First I will say that my day was better. I went to work, cooked dinner, took the boys on the walk and then watched a movie with Malik and ate some icecream. Now it is 12:30 at night and I am ready to hit the sack. I am hoping that my tomorrow will be alright. I open so I will have the evening to get stuff done...
Here is my list:
Our Golf Cart
Our vacation
Our big change at the store
Organization
Child Proofing
Mike's Parents
My sister
Malik staying with us
Golf Cart:: I was so excited about Mike bringing home the golf cart. I took Alex on a ride everynight and it was so much fun!!! Mike told me he was going to try and pay his dad payments and then never talked to him about it before it sold. I am sad we did not get to buy it. I would love to have one considering we live in a tiny town where everyone drives them around. Oh well, our day will come.

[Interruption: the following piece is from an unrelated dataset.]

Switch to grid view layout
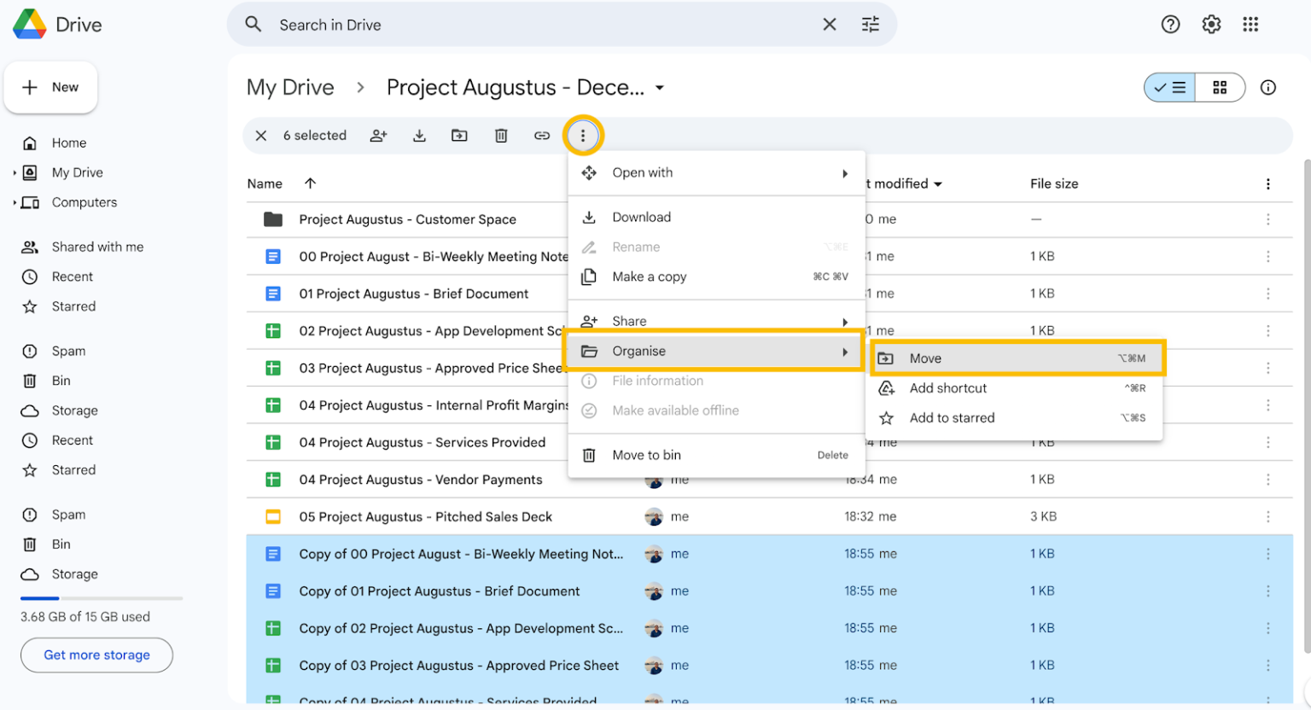This screenshot has width=1311, height=710. tap(1221, 87)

Our Vacation: VACATION?? Where?? When?? It is a word I wish I heard more often. I feel like our vacation went so very fast. I enjoyed it so much which is really all that matters. I had 8 days at home with my husband and baby so I could not have asked for more!! It was great!!
Our Big Change at the Store: We are considering moving stores.. We need more room. We are also getting a POS system that is AWESOME.. It is going to help us with EVERYTHING.. I cannot wait to get really organized and have things ELECTRONICALLY filed away.
Organization:: Well, just when I thought I had EVERYTHING organized and under control my little sister moved in and I had to move it all around and start all over. Although I would not trade it, I just need to learn how to deal with our situation now. I want to rearrange the living room everyday.. he he.
I also did ALL My dishes a couple of days ago and I have kept them up everyday. I have been doing a load every evening. It feels good. I just realize that with Me, Mike, Alex, Malik and Emily trying to keep the living room clean is IMPOSSIBLE. I clean it at night and by the next evening it is trashed. I just don't feel like I can keep up with it.
Child (Alex) Proofing: Alex has a MAGIC way of finding the smallest things ANYWHERE. I mean he has found things in this house I never even knew where there. He scopes out the area and goes for anything he can put into his mouth. He has also started opening cabinets and drawers. I have to get some of those plastic clips for everything. He is so darn smart and loves to learn about everything. I just love him so much!!!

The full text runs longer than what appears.